Photo. Les portraits de Nord-Coréens de Stephan Gladieu aux rencontres d'Arles
C’est une des expositions à voir cet été à Arles aux Rencontres de la photographie. Stephan Gladieu entrouvre les portes très fermées de la Corée du Nord avec une série de portraits de ses habitants, réalisés lors de cinq voyages dans le pays entre 2017 et 2020.
Au jardin d’été à deux pas du théâtre antique, Stephan Gladieu a installé ses portraits grands formats d'habitants de la Corée du Nord. "On parle effectivement du grand leader Kim Jong-Un, de tensions internationales ou d’armes nucléaires mais finalement très peu de ce peuple, explique-t-il. Ils sont 25 millions et c’est eux qui m’intéressaient".

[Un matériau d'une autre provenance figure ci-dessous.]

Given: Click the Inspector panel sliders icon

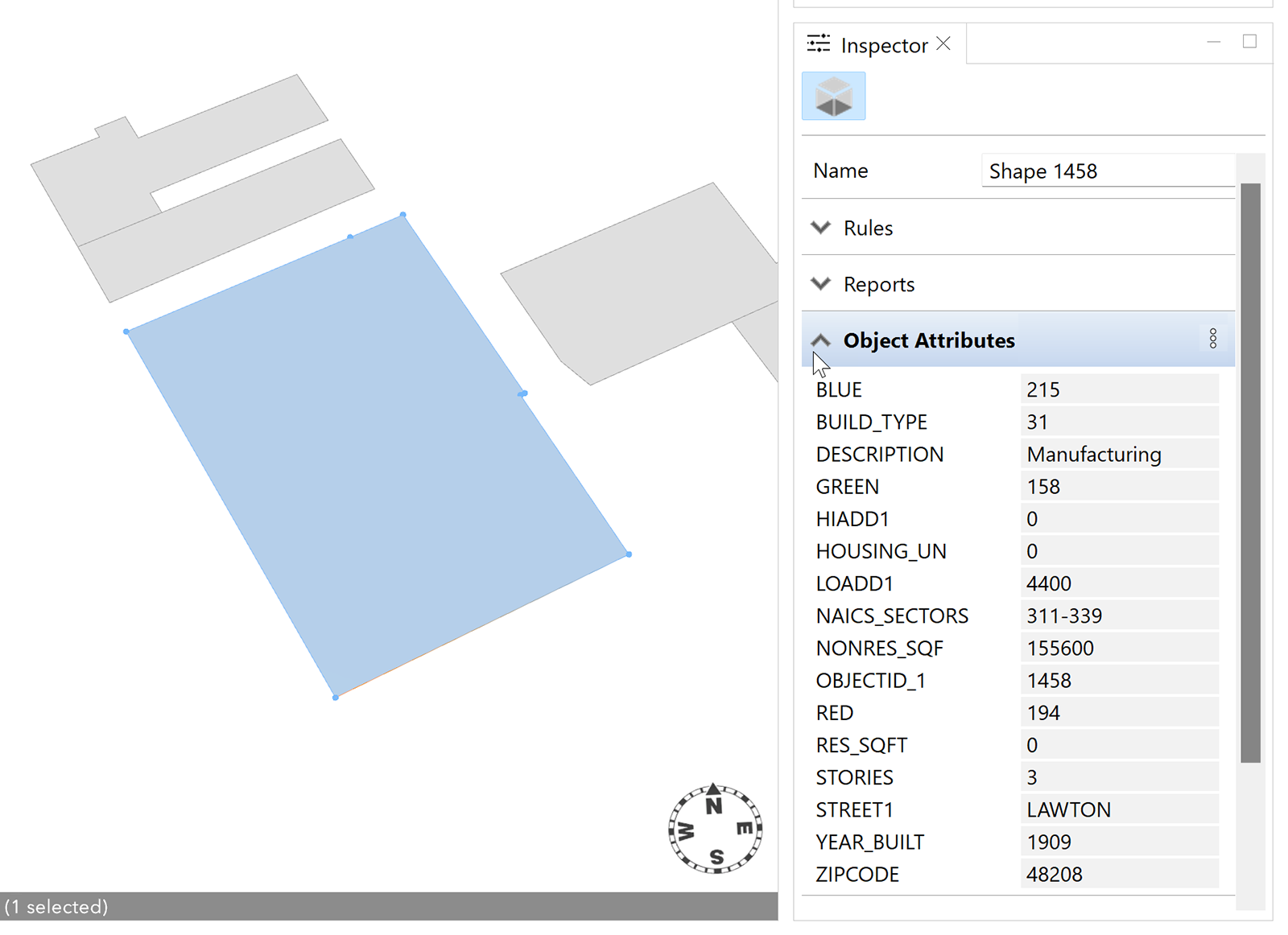Looking at the screenshot, I should tap(817, 44).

Le photographe est donc allé - sous bonne escorte, il était constamment accompagné - à la rencontre des Nord-Coréens, dans les usines, les commerces, les hôpitaux, les piscines ou les écoles. Il a réalisé des portraits individuels, ce qui n’existe pas en Corée du Nord. Des photos en couleur qui rappellent les images de propagande avec l’humour en plus. "C’était un choix fort dès le départ d’être statique et de reprendre la codification de la propagande : une image frontale, très claire, aguichante presque, colorée, facilement compréhensible. J’ai essayé de jouer avec ces codes en surjouant constamment ce que l’on me donné à voir", indique Stephan Gladieu.
"On m’a censuré en amont"
Parmi ceux qui ont accepté de poser, un client d’un supermarché de Pyongyang : "L’homme qui fait ses courses est assez représentatif de la série, dans le sens où l’on a effectivement ces couleurs très fortes, très chatoyantes, et cette rigidité de cet homme dans son costume sombre. On a ce décorum d’un supermarché moderne parce que l’on ne m’a pas laissé rentré dans les centres commerciaux plus anciens. On a l’impression que tout est faux, il n’y a que des produits secs ou des sodas colorés on est presque dans un décor de télénovela coréenne."
Sur ces photos, symboles d’une société figée, le temps semble s’être arrêté dans les années 1970. Bien que très encadré à chacun de ses voyages, Stephan Gladieu n’a pas été confronté directement à la censure. "Les images n’ont pas été censurées, on m’a censuré en amont, explique le photographe. C’est-à-dire que l’on m’a dit : 'Non vous n’irez pas dans les mines faire des photos des mineurs. Non, vous n’irez pas dans des villages reculés de paysans'. Quand je demandais à mon accompagnant de demander à une personne de pouvoir les photographier il restait stoïque en me regardant et ne bougeait pas."
À Arles, la présentation de ces portraits dans un jardin change évidemment le rapport avec le public. "Le lieu m’imposait de proposer des tirages grands formats. Les personnages sont pratiquement de notre taille. Le rapport avec le Nord-Coréen qui nous regarde, qui regarde le spectateur, je pense qu’effectivement ça change les choses. On est dans un rapport beaucoup plus puissant, quasiment d’égal à égal, que j’appelle moi le 'portrait miroir'. On en apprend presque autant sur eux que sur nous en se retrouvant face-à-face." Avec cette exposition, Stephan Gladieu lève le voile sur le quotidien d’un peuple dont on ignore encore presque tout.